----- LISTED RECORDS -----
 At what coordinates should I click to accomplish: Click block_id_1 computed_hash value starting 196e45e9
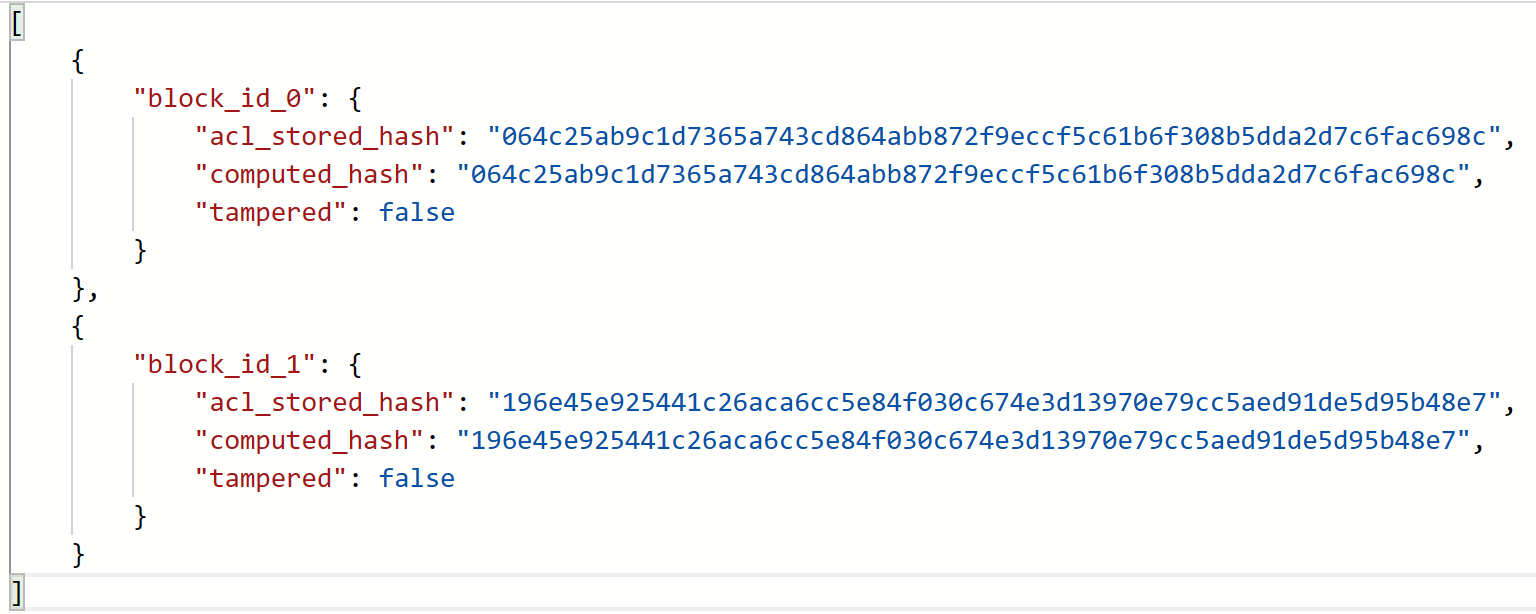coord(964,440)
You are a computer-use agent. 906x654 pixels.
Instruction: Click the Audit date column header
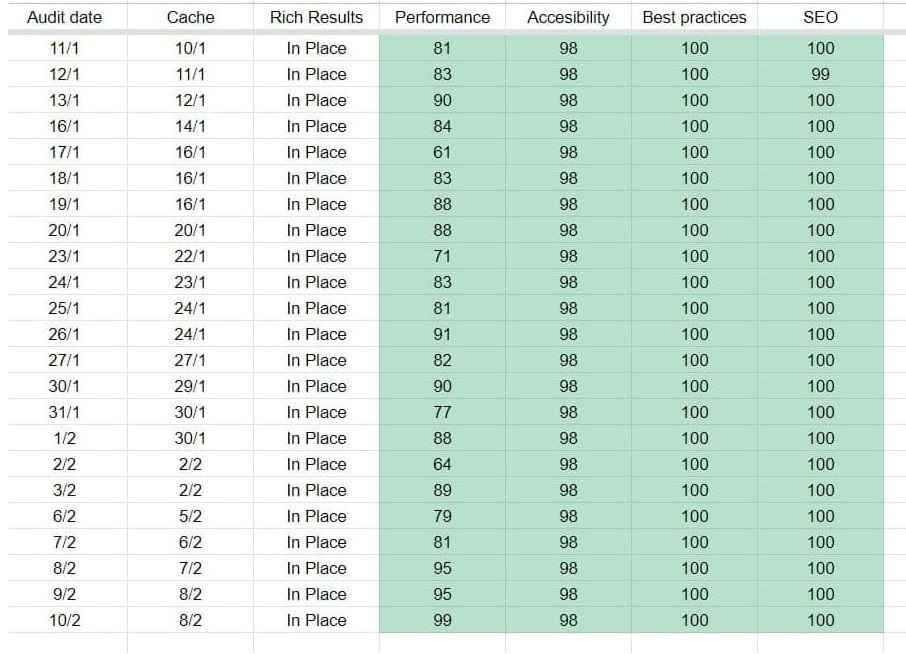(64, 17)
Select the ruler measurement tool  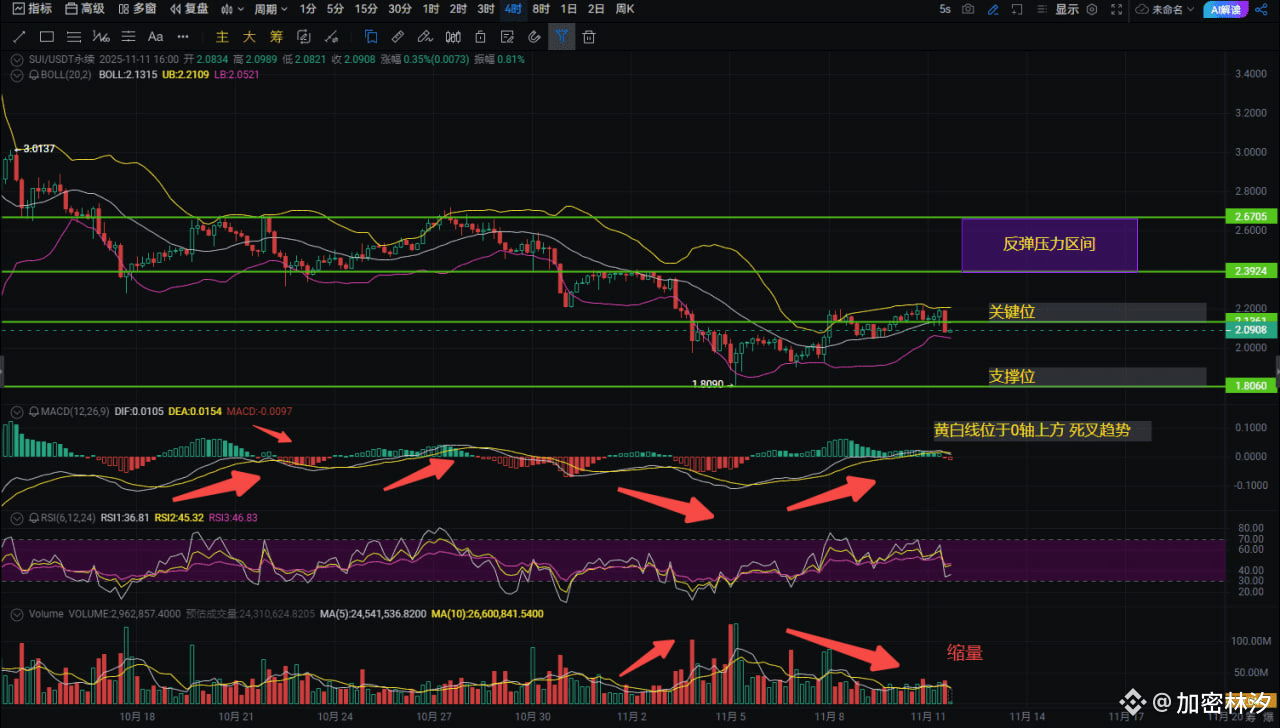[397, 37]
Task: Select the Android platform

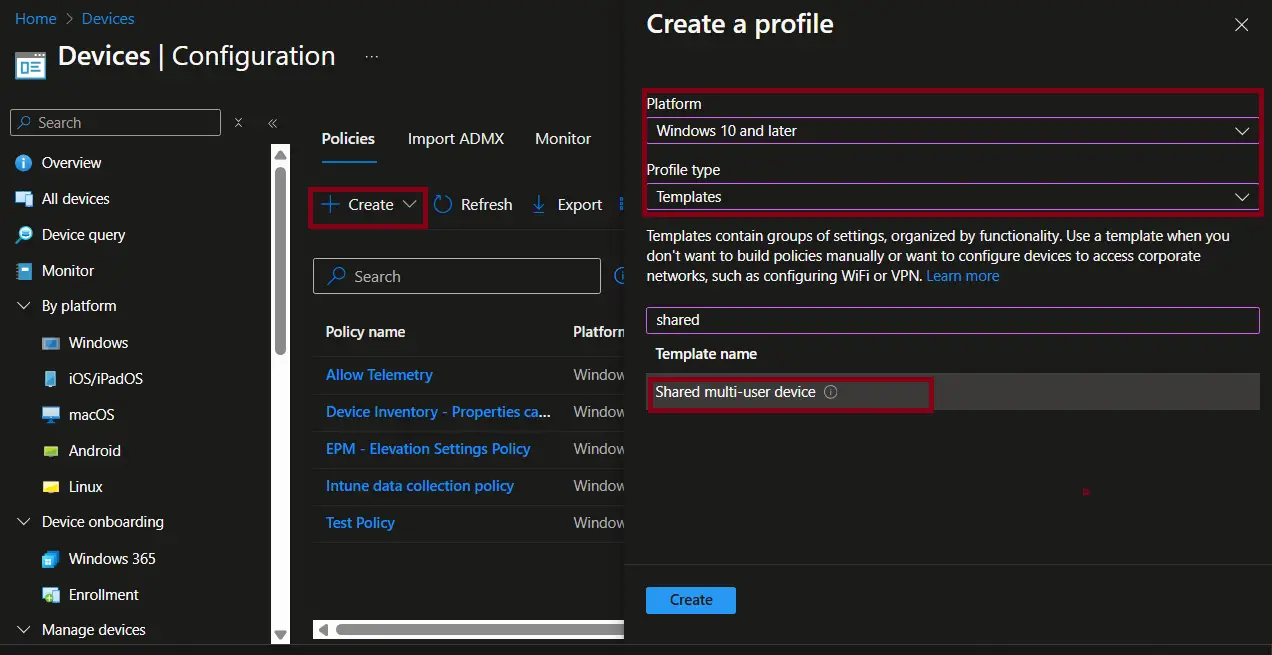Action: tap(93, 450)
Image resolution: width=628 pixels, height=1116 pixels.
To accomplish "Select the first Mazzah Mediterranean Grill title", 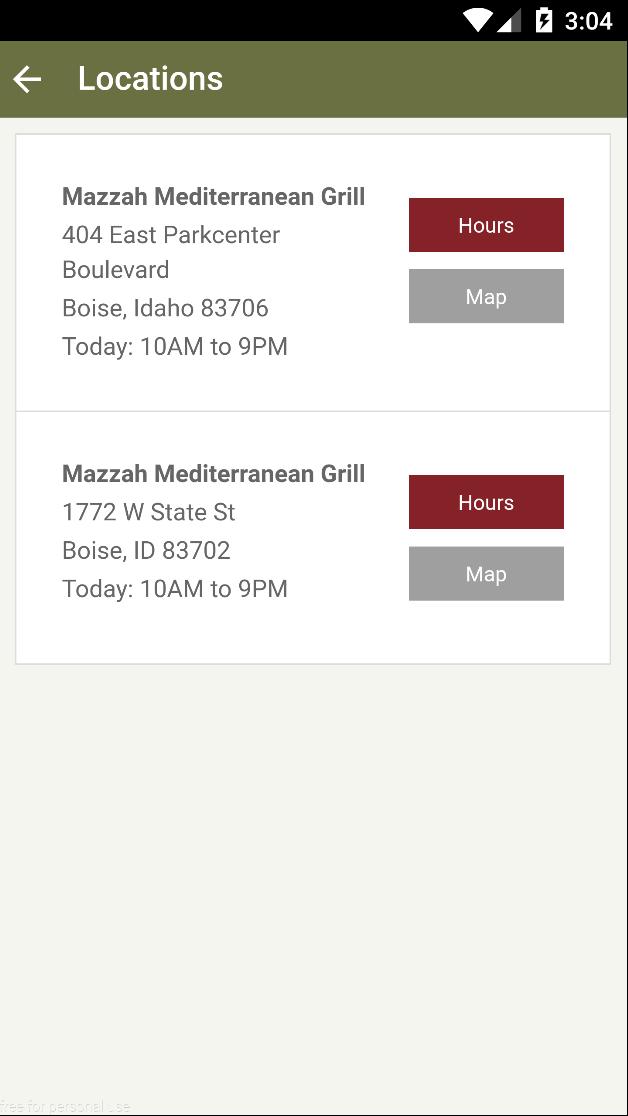I will pos(214,196).
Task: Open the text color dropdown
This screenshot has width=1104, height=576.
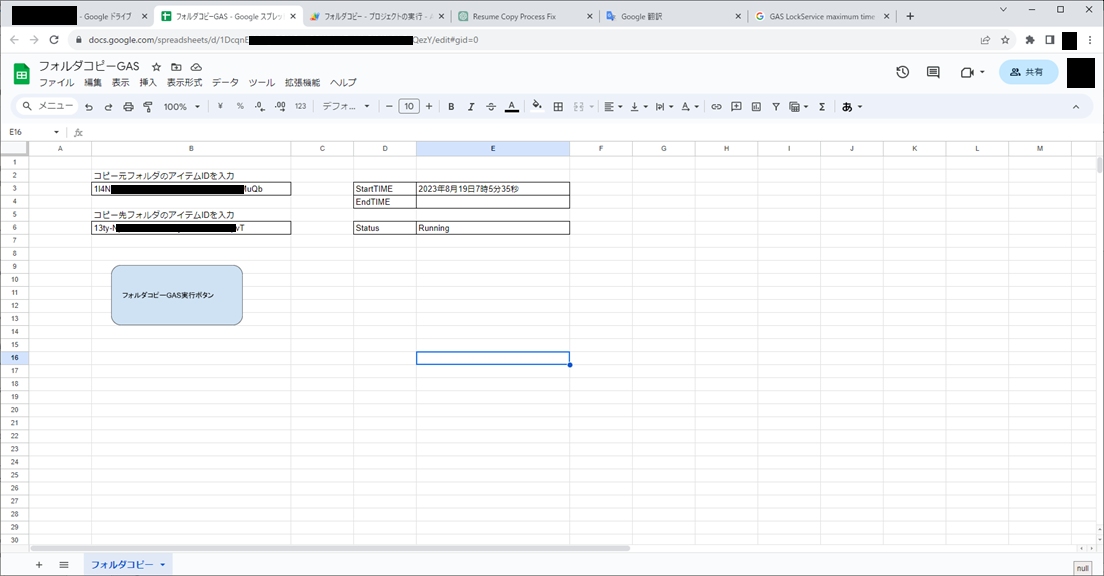Action: [511, 106]
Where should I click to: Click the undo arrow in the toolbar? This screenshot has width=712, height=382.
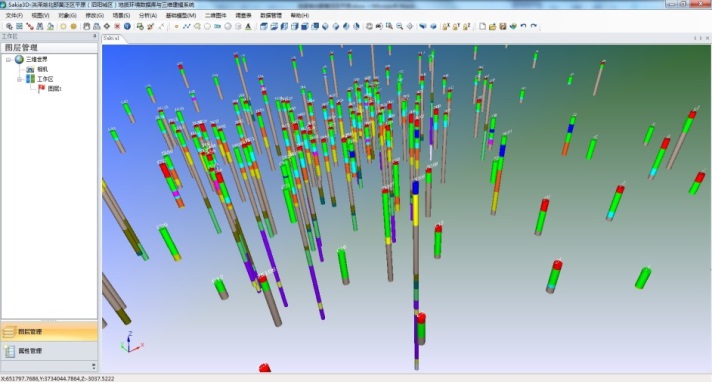[523, 26]
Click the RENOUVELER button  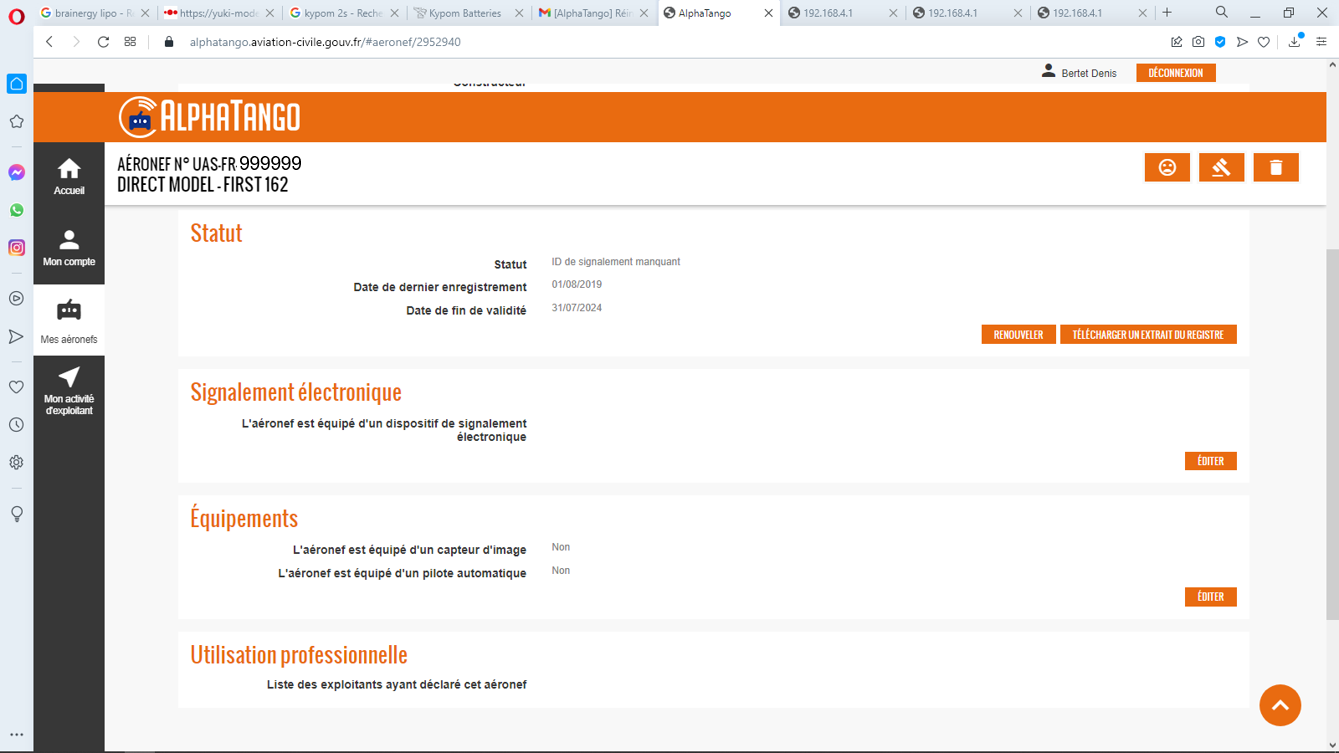point(1018,335)
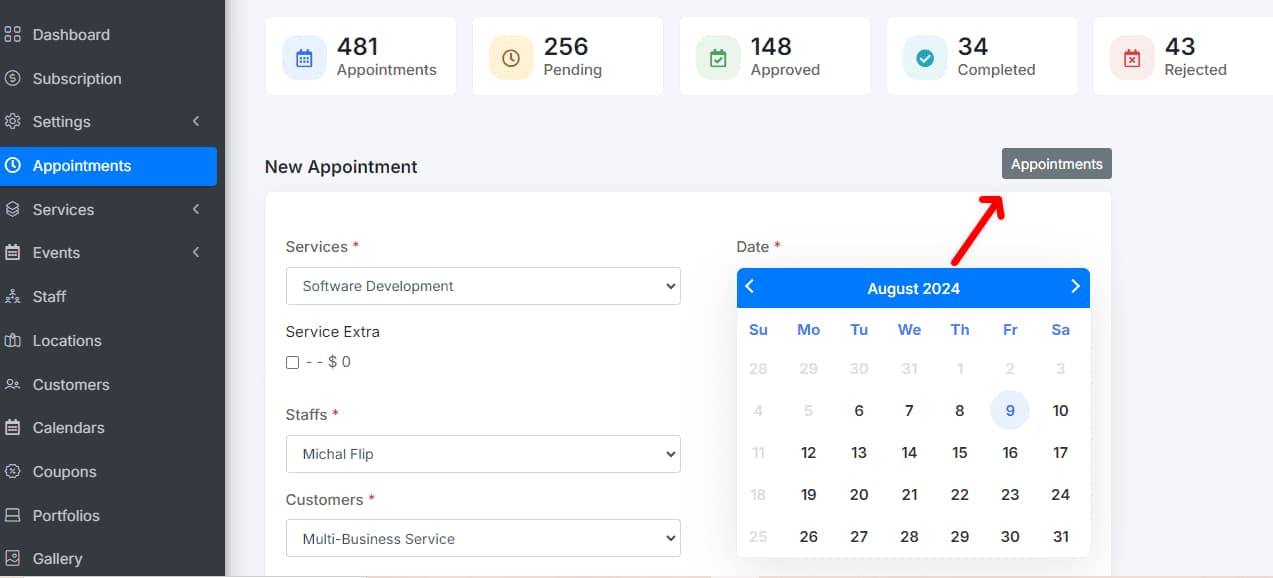The image size is (1273, 578).
Task: Expand the Settings submenu chevron
Action: coord(196,122)
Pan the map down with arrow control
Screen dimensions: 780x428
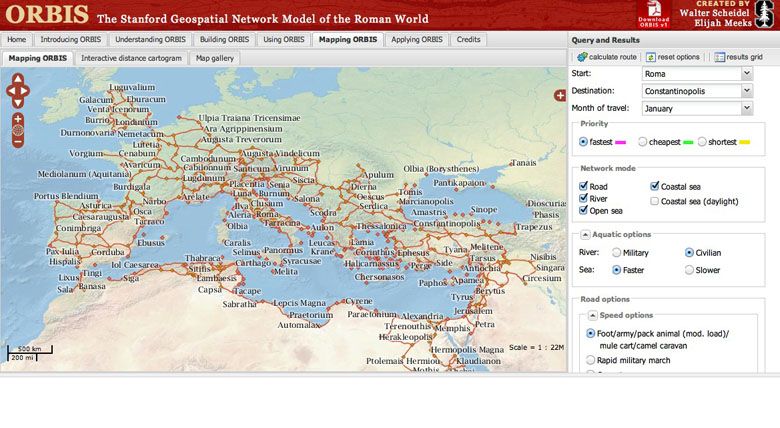(x=18, y=102)

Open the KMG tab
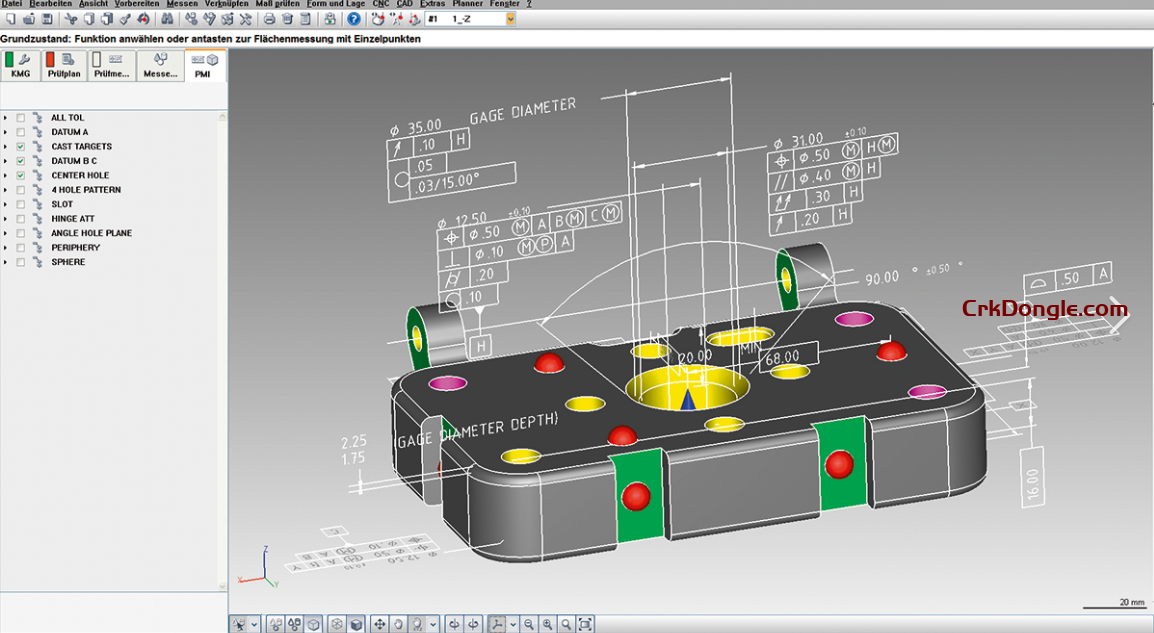point(20,66)
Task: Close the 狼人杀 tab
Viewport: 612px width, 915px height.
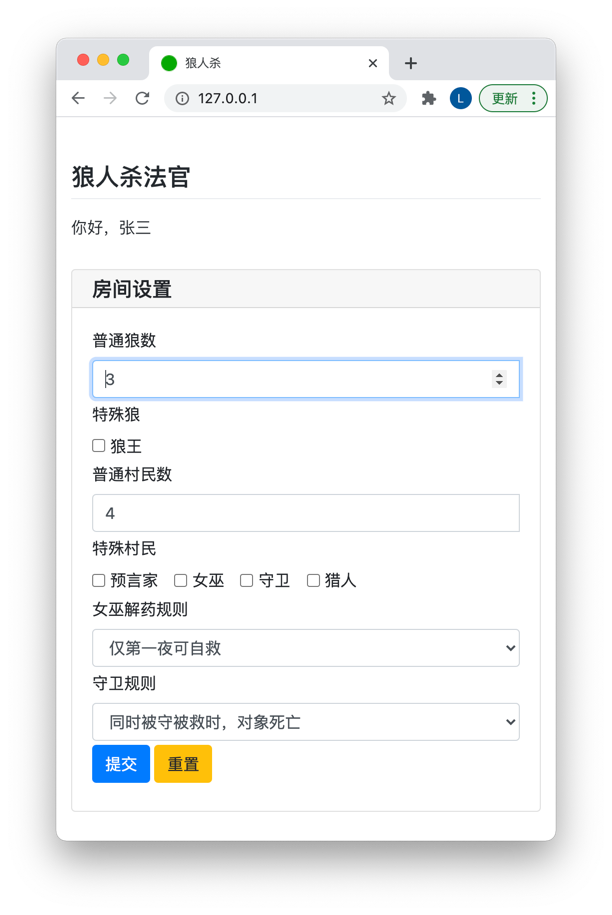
-----
= ACTIVITY =
Find the string "pixels" in the entries above and return each line that holds it.

= ANSWER TO THIS EXERCISE =
You are a computer-use agent. 906x654 pixels.
Image resolution: width=628 pixels, height=1116 pixels.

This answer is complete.